** SOURCE MATERIAL follows **
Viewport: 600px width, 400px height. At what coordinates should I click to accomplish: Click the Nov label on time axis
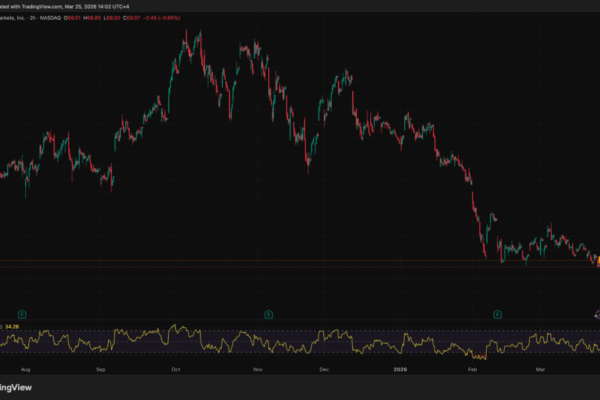[257, 368]
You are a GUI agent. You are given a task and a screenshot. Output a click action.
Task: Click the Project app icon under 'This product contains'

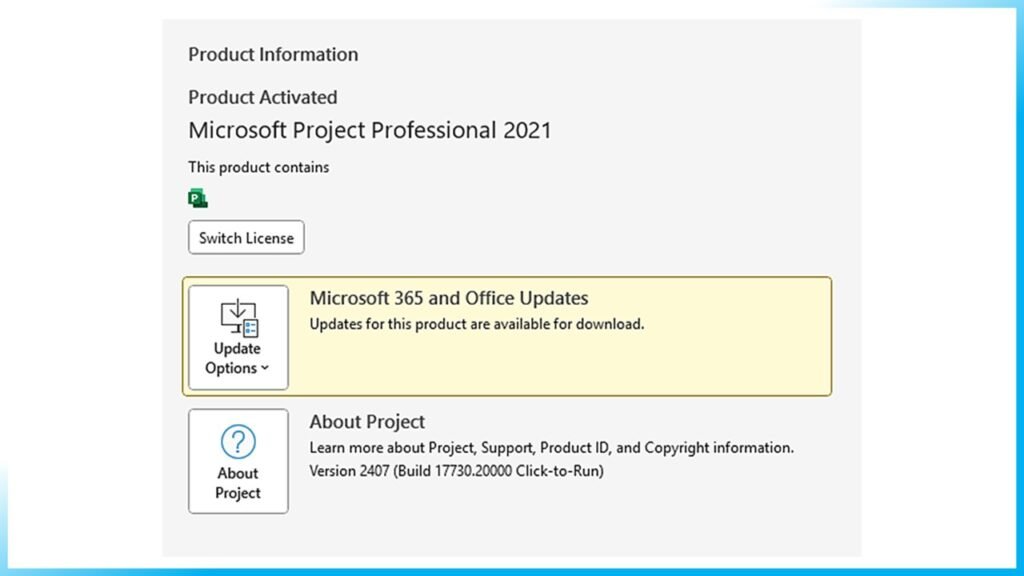coord(197,197)
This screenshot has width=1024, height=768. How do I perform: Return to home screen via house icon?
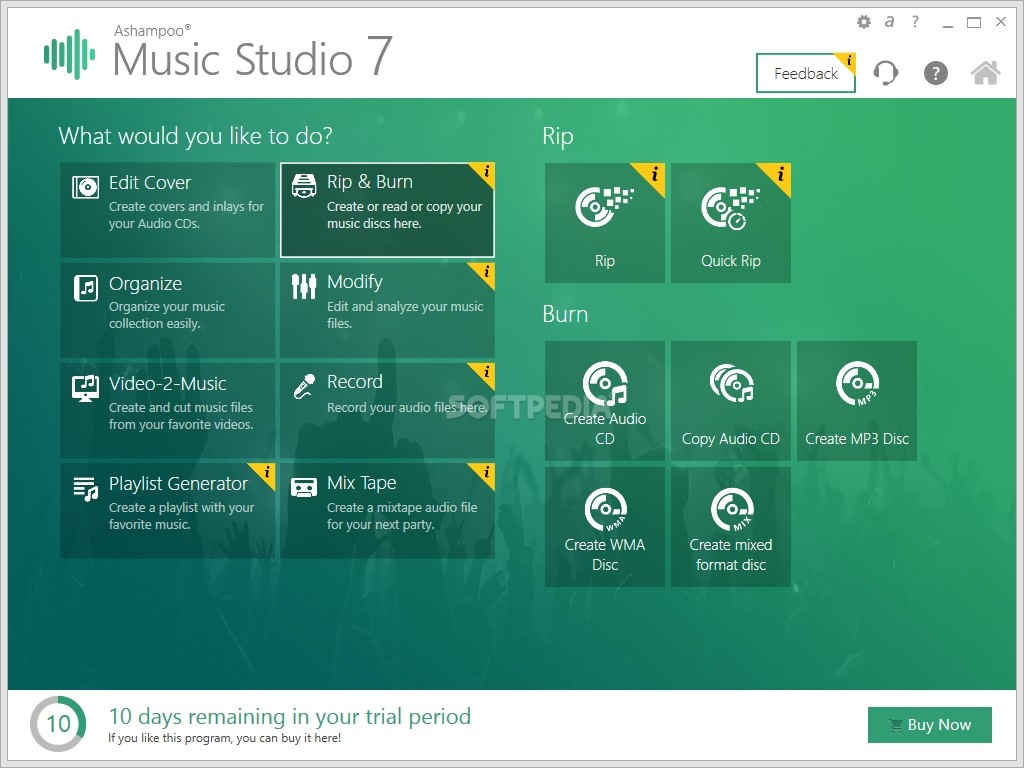(x=985, y=72)
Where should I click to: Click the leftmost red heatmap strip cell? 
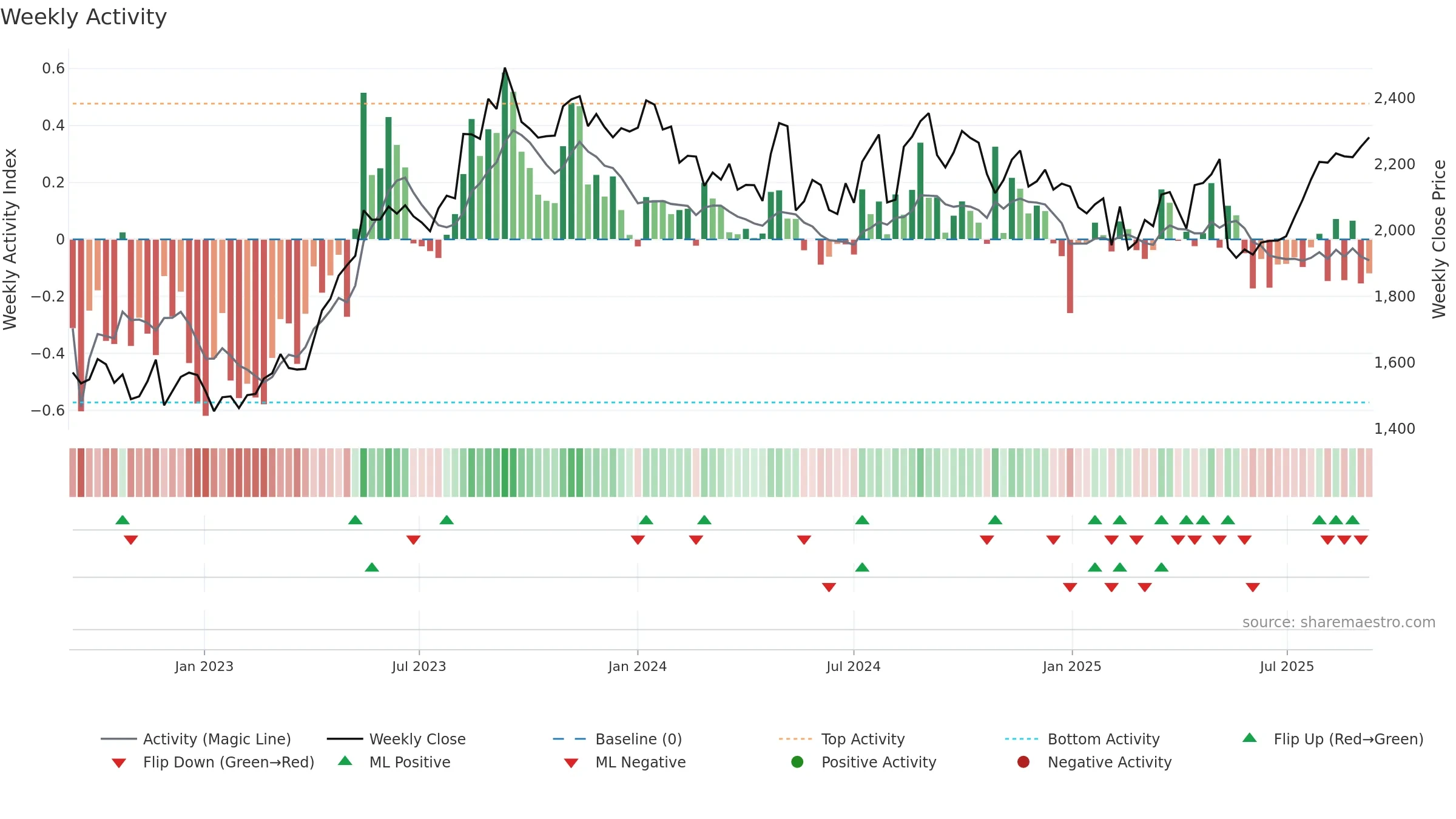[x=73, y=473]
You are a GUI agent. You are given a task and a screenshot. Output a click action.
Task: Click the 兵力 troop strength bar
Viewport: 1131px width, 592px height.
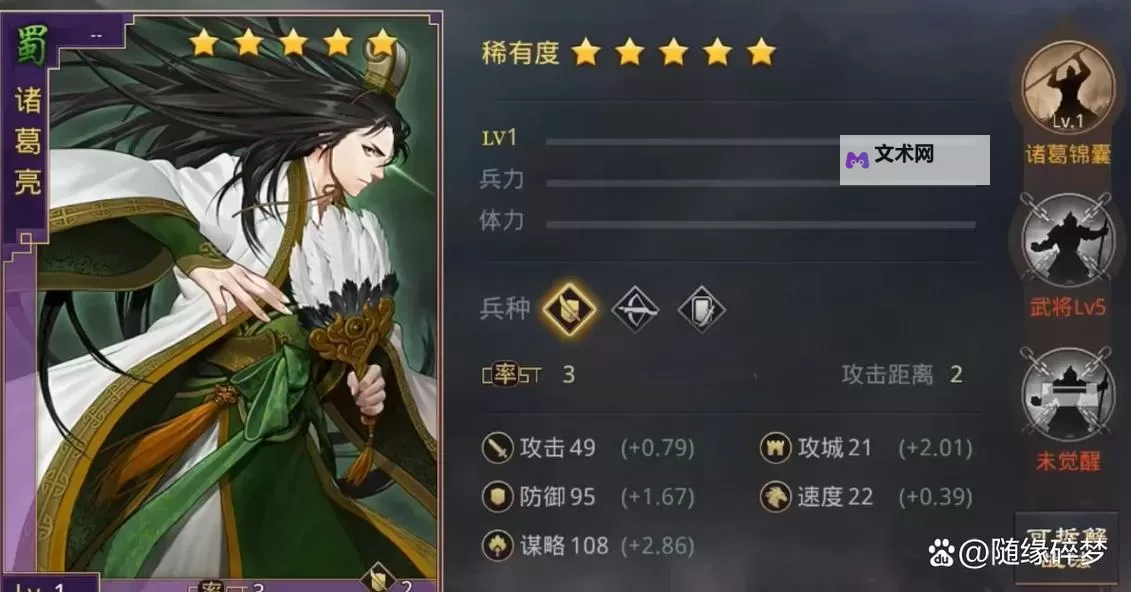pyautogui.click(x=760, y=183)
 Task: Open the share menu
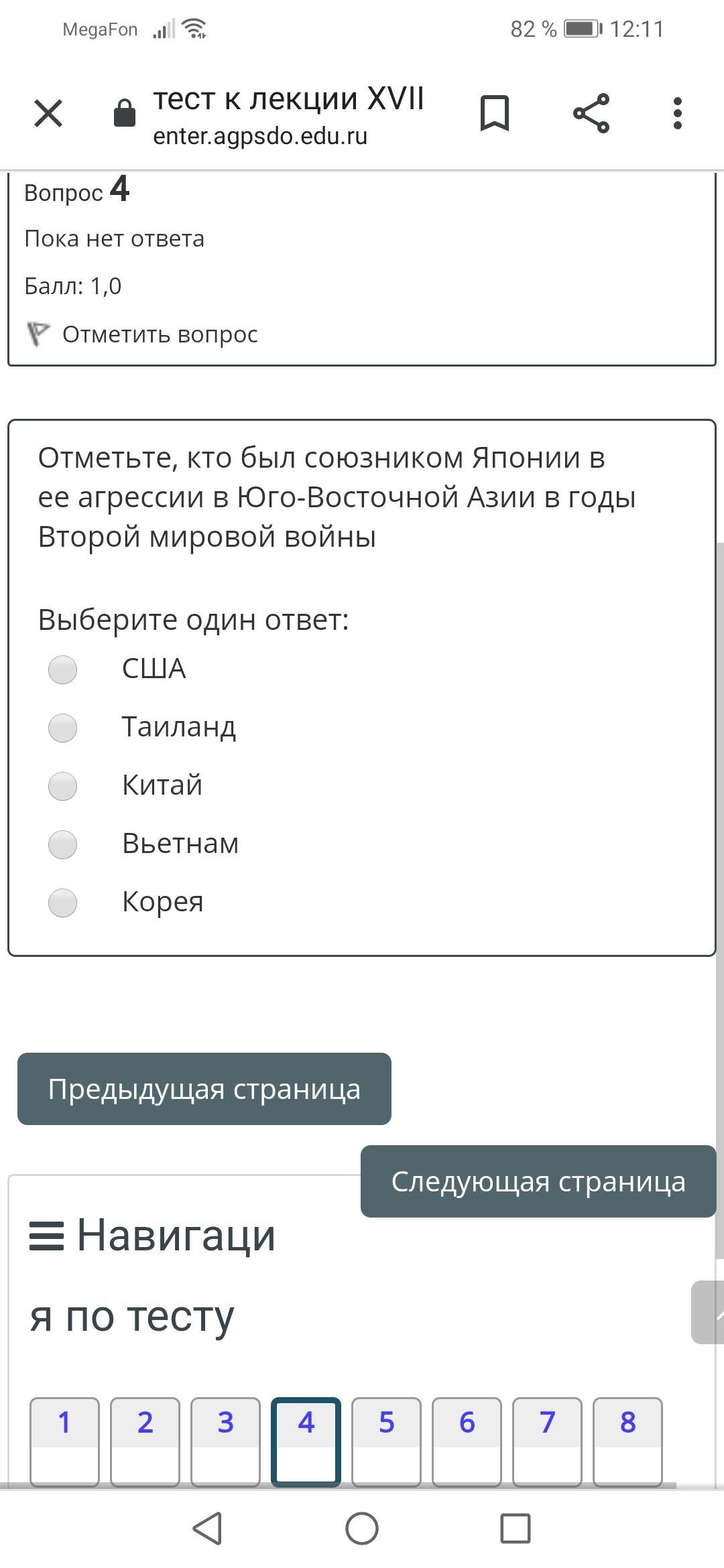click(591, 113)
** End of SOURCE MATERIAL **
TASK INSTRUCTIONS: Reproduce, word for word, the lines from the one containing "Task: Click the 兵力 troop strength bar" through the final line above. Leave every picture out.

COMPLETED TASK:
Task: Click the 兵力 troop strength bar
Viewport: 1131px width, 592px height.
pyautogui.click(x=760, y=183)
 Task: Open the share menu
click(591, 113)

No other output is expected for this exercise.